Maria and Benjamin love to torment each other.
He sleeps in her bed and attacks her stuffed chick; he chases whatever she is dragging behind her.
She hugs him in a fashion reminiscent of a sumo wrestler. She plays shepherdess and herds him around the house, knocking him from his perch, removing him from his curled up naps.
If he is happily dozing in a spot she wants to occupy, she casually and firmly shoves him out of her way and as he stumbles away dazed and indignant, she says, “There you go,“ in a kind and graceful tone.
She loves to admonish him for minor kitty crimes, like sitting too close in front of the TV or peering over the dining table from her booster seat. She raises her voice, sternly wagging her finger, saying, “Ben-bee ‘top it.”
They both make messes, they both seek attention, they both want to get outside and explore in the yard, and they are both very cute.
And when Maria is enjoying her bath, splashing and swimming, Benjamin watches her. He hangs over the sides of the tub and paws at the water. He’s fallen in twice.
Maria likes it when Benjamin comes in to the bathroom. She points and lets her face turn a little and says, “Oh, cute-cute Ben-bee. Cute-cute.”
Would you believe we are camping this weekend, as in "starting tomorrow?" You see unfortunately I fell for a rumor that started a few months back that a certain game would be done by the end of February.

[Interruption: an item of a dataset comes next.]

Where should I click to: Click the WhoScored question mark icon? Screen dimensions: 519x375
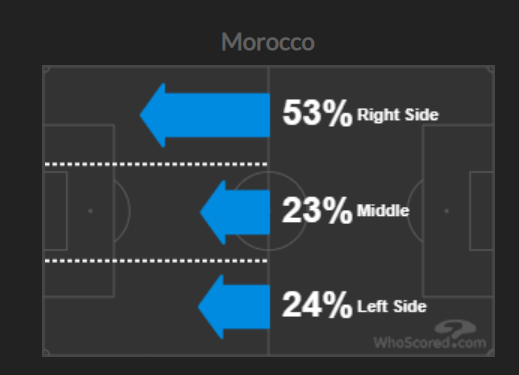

I was not totally naïve: I reserved our campsite for ten days after the deadline, allowing for slips and slides. So, still in the recovery phase of our colds and congestion and with a house that could be condemned for neglect and abuse, I am supposedly going to retrieve our own true home, the RV, load it, fuel it and drive up to the school tomorrow afternoon and take four very eager children camping. They are giggly with anticipation. They want campfires, weenie roasts, sleeping bags under shady oak trees and butterfly nets on long hikes. They want to read The Hobbit by flashlight.
Me too. I love oak trees and acorns and ponds with tadpoles and cattails. I want to sit around a campfire and let the night and smoke ease my senses, and relax the grip that the city and suburban responsibilities keep on my imagination. I could go farther away, but I couldn’t be any further away than when I am in that old county park and doing the same easy things I did as a girl, like looking for lilacs, following trails and making paths. Being there is a way of coming home. Since I have no family home, no physical place that has been a constant in my life, I am especially taken with the places I went with my mom and my brothers, the places where we played and explored and made our own.
Geoff has to work, and he might only be able to join us for a Saturday hike and dinner. The house really is a mess. If I stay home we won’t see Geoff any more than if we went away. And if we stay home, the house is as likely to get messier than really clean. I’ll probably wear myself out just gathering supplies and buying the groceries, but when we get there… the scrub jays will be acting like it’s spring time already and there may be early lilacs, faint blue and sweet. We can look for tadpoles and maybe there will be water in the creek. I’ll tell the boys about the little bluegills my brothers and I used to fish for, but refused to eat. I’ll tell them all the old stories that come to mind when we are enjoying the evening fire, and they’ll start telling me stories too. It could be worth it, just to hear their stories.